Pulling pranks on strangers is practically a rite of passage, a collective childhood memory of harmless mischief that usually ends in a shared laugh. But along the picturesque banks of Paris’ Canal Saint-Martin, one teenager has weaponized a plastic toy, crossing the line from youthful play into a full-blown public nuisance—and the local police are entirely out of patience.

For several weeks, a 14-year-old boy has been running a highly illegal, water-soaked extortion racket targeting unsuspecting tourists and local motorists. Adopting the online persona “Hamza La Douane”—or “Customs Officer Hamza”—the teenager has transformed the trendy Parisian waterfront into his own personal border checkpoint.

His operation is as bold as it is disruptive. Armed with a high-powered water gun, Hamza flags down passing drivers and pedestrians, demanding a €2 “tax” (about $2.29) to grant them safe passage.

The ultimatum he blasted out to his social media followers leaves very little room for negotiation.

“You give me two euros, I won’t get you wet; you don’t give me two euros, I’ll light you up.”

Inspired by International Corruption

According to French newspaper Le Parisien, this bizarre shakedown wasn’t entirely original. The teenager openly admitted that his business model was directly inspired by real-world border corruption he witnessed abroad.

“In Algeria… when you pay the customs officers, they don’t search you… you can go on. I’ve got the same idea,” Hamza explained with surprising indifference.

But what the 14-year-old views as entrepreneurial satire, French authorities view as a escalating criminal record. Over the past year, Hamza has been linked to roughly 10 distinct offenses and has become intimately familiar to local law enforcement. In a testament to his escalating behavior, the teenager managed the rare feat of being arrested twice in a single week.
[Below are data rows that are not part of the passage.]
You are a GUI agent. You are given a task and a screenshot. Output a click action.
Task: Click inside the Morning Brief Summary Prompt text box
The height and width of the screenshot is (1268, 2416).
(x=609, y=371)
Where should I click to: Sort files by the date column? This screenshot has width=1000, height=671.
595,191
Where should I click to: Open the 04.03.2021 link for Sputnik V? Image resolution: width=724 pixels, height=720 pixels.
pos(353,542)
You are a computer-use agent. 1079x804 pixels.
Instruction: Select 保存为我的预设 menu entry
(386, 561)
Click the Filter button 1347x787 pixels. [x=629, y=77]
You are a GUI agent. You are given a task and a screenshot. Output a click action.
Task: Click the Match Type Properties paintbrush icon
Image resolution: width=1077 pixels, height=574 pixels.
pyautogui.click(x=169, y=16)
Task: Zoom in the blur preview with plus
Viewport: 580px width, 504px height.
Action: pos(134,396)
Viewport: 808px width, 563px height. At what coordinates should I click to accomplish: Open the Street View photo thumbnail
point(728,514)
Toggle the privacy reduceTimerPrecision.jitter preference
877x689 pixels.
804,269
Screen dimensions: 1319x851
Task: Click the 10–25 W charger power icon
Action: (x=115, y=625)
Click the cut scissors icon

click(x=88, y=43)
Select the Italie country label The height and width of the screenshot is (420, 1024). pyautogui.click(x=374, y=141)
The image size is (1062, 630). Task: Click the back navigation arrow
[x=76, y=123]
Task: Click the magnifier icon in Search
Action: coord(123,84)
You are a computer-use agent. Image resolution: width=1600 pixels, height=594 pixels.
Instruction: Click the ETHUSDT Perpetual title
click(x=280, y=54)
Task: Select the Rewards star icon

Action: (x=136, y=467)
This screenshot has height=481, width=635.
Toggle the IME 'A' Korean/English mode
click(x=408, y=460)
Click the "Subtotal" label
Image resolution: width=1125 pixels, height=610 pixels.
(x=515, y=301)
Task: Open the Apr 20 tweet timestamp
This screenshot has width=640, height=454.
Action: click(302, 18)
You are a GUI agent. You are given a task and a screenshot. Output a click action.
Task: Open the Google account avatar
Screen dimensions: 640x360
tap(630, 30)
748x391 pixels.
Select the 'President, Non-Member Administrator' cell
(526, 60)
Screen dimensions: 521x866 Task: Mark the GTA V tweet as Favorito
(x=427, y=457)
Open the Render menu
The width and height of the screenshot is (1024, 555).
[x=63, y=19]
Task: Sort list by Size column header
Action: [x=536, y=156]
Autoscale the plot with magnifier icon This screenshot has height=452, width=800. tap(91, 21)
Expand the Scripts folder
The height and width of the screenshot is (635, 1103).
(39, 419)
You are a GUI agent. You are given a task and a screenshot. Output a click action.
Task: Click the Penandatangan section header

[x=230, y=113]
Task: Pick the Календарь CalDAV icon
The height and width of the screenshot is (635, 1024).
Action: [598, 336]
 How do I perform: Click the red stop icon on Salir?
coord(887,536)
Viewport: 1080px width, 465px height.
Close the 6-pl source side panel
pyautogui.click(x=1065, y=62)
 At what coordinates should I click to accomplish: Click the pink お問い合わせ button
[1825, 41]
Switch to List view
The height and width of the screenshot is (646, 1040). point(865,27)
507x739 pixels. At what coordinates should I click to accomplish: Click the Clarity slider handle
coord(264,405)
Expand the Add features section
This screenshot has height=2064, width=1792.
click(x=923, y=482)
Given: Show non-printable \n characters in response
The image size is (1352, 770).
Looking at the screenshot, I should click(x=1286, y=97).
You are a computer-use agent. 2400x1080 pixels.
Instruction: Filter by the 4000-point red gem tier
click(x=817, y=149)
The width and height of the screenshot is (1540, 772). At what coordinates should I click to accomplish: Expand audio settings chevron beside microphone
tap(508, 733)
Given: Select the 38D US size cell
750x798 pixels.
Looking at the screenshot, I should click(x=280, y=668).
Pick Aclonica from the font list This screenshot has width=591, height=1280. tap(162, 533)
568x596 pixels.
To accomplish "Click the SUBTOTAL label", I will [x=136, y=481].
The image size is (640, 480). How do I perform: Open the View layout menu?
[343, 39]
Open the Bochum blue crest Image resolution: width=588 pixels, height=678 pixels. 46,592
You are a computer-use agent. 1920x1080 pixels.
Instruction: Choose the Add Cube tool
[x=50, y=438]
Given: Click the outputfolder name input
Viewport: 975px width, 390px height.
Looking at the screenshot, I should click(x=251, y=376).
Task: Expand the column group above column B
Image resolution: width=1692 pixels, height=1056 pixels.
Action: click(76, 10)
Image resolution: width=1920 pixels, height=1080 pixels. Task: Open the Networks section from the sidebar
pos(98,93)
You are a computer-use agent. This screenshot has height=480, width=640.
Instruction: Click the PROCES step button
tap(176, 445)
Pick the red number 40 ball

The allegations against him go far beyond a harmless squirt of water. Local reports indicate he has been caught on camera shoving women directly into the murky canal waters and aggressively blasting passers-by. According to Le Figaro, his growing rap sheet now features heavy-hitting charges including:

  • Group violence and public vandalism

  • Aggravated theft

  • Insulting police officers

  • Resisting arrest

“I Make People Laugh”

Despite the handcuffs and the looming judicial consequences, the teenage instigator remains entirely unfazed by the chaos trailing in his wake.

“I make people laugh, even mums come and take their photos with me,” he boasted during a televised interview with BFM TV, dismissing the idea that his actions are genuinely harmful.

Perhaps the most startling dynamic of Hamza’s operation is the domestic front. While the boy notes that his mother remains entirely oblivious to his alter ego, his father is not only aware of the canal shakedowns—he actively sanctions them.

“He leaves me alone because he knows I’m not doing anything bad,” Hamza said of his father. “All I do is water people and the police from time to time.”

Speaking with Le Parisien, the father aggressively defended the teenager’s behavior, painting a picture of an innocent boy misunderstood by the state. He insisted his son is fundamentally “a nice boy” who “doesn’t hurt anyone.”

As Paris prepares for another influx of seasonal tourists, the local precinct is moving forward with a prosecution designed to dismantle Canal Saint-Martin’s most notorious fake checkpoint. For Hamza, the game of playing customs officer is rapidly colliding with the very real, unyielding machinery of French justice.